Iain Wright added: “Although the whole economy is suffering, it is striking that the economic effects of the pandemic affect some sectors with much more brutal damage than others.

“Targeted sectoral policy measures from government have been seen to work earlier in this crisis.”

The call comes as property consultancy Colliers International has warned companies that occupy office space need to receive reductions in their business rates given the longer-term impact Covid-19 and lockdown has had on the sector.

It says that an “unprecedented” number of companies are attempting to reduce their business rates bills.

Its figures show that around 170,000 businesses have taken the first step towards appealing against their rates since the pandemic began in the UK in March. That is more than the total number in the three previous years.

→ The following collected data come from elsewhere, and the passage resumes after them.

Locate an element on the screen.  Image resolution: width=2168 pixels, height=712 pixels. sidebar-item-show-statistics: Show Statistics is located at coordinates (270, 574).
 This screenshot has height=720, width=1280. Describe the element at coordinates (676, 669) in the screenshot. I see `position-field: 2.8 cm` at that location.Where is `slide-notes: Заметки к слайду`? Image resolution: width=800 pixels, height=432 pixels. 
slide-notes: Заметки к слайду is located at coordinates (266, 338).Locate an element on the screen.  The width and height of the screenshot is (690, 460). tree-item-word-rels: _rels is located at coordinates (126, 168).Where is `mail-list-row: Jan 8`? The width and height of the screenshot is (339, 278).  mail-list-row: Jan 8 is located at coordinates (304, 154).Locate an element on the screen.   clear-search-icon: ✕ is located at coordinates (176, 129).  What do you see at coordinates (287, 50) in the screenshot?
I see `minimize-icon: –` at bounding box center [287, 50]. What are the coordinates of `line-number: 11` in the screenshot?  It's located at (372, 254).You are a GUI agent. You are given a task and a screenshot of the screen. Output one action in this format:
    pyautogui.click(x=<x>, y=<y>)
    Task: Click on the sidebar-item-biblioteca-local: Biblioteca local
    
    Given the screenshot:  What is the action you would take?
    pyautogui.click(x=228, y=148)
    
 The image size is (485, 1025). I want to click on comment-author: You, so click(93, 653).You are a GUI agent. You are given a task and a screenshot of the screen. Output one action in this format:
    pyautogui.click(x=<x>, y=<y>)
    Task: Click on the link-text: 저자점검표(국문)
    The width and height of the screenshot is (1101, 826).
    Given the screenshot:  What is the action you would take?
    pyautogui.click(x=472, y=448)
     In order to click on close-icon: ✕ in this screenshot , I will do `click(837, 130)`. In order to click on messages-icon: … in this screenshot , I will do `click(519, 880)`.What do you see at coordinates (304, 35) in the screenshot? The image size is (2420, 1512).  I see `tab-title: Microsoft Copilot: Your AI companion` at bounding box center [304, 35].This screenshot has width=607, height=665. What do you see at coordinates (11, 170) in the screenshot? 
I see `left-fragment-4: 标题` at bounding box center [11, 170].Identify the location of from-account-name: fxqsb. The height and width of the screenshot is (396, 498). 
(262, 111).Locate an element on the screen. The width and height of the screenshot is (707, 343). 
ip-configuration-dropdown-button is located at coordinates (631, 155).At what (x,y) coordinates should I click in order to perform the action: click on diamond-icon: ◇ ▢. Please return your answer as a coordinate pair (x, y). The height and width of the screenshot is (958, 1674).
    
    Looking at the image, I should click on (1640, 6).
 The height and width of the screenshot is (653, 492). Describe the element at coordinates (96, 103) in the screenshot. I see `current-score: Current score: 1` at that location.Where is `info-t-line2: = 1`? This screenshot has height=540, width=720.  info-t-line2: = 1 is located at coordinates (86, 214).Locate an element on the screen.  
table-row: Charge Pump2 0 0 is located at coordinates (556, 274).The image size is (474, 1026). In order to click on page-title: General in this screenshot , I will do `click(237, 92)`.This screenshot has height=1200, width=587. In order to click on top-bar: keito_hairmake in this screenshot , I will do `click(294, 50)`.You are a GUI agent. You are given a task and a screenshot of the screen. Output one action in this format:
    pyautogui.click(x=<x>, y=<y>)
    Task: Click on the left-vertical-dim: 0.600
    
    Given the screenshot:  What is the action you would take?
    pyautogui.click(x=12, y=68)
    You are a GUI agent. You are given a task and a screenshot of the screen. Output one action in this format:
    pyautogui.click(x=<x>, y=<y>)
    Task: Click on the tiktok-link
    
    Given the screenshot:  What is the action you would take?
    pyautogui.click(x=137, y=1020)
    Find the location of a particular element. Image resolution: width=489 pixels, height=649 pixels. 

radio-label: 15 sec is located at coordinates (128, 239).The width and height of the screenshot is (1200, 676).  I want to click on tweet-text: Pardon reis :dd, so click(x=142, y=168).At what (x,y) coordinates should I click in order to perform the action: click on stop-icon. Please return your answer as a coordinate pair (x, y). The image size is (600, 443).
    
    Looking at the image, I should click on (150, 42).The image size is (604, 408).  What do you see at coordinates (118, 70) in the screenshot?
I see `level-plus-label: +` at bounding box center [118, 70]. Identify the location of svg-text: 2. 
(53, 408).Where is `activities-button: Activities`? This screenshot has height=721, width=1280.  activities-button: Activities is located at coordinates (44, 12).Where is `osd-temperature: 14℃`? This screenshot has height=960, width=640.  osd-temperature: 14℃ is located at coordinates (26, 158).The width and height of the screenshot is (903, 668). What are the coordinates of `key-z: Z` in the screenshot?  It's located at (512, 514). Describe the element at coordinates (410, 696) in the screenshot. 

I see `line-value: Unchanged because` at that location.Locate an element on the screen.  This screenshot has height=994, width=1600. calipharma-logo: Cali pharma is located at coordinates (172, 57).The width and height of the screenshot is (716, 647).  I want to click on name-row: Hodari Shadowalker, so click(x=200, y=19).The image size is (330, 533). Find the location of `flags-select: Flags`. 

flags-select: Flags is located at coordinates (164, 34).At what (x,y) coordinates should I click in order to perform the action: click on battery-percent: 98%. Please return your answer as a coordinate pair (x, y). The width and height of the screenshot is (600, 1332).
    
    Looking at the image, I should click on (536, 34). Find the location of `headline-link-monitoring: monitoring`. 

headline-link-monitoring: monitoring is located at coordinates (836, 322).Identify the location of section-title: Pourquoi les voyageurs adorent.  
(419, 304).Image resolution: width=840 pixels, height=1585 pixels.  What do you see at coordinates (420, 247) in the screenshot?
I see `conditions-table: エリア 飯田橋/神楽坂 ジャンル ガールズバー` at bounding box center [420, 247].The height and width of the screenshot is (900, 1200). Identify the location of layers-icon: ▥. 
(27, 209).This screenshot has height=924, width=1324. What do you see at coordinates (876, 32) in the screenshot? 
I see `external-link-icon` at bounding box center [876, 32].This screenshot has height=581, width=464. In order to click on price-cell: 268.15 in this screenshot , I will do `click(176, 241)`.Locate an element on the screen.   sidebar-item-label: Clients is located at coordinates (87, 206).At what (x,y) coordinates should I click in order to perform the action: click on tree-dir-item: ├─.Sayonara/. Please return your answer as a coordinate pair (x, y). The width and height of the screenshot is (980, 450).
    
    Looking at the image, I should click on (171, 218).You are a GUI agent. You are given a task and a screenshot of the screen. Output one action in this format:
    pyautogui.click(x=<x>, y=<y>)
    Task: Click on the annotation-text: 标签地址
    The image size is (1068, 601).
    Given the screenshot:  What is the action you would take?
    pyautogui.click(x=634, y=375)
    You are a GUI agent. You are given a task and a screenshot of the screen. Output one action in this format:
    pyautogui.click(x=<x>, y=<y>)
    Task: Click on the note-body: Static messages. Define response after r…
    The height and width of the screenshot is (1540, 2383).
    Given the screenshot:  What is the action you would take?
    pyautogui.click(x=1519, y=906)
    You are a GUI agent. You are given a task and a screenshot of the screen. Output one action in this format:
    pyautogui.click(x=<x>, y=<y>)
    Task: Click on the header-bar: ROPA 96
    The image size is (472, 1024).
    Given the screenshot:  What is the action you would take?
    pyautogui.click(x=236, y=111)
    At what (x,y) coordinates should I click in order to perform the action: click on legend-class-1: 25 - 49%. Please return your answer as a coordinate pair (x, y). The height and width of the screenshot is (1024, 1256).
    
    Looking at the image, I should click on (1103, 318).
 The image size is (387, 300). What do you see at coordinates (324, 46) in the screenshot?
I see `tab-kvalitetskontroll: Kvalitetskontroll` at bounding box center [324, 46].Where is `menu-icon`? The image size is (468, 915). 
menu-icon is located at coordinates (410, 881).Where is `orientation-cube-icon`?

Colliers says that unlike businesses in other sectors such as retail and hospitality, who have been given a one-year rates holiday and have been supported by various grants, office-based businesses have received no rates holidays to date and only the smallest businesses have been able to benefit from the government grant scheme.

John Webber, head of business rates at Colliers, said: “We are seeing the number of appeals go through the roof as businesses challenge their current assessments on the grounds of reduced profitability due to the pandemic.”

He added: “Many businesses in the office sector have been badly impacted by Covid-19; revenues have been hit and costs have risen, particularly as many businesses tried to adapt to new rules and regulations with the ‘Safe return to the office’ policy in the summer.

“The government’s latest policy calling for ‘Working from Home’ until next spring has caused further disruption, often impacting on productivity, and we now have some city centre offices either empty or only partially occupied but rate payers still expected to pay full rates.”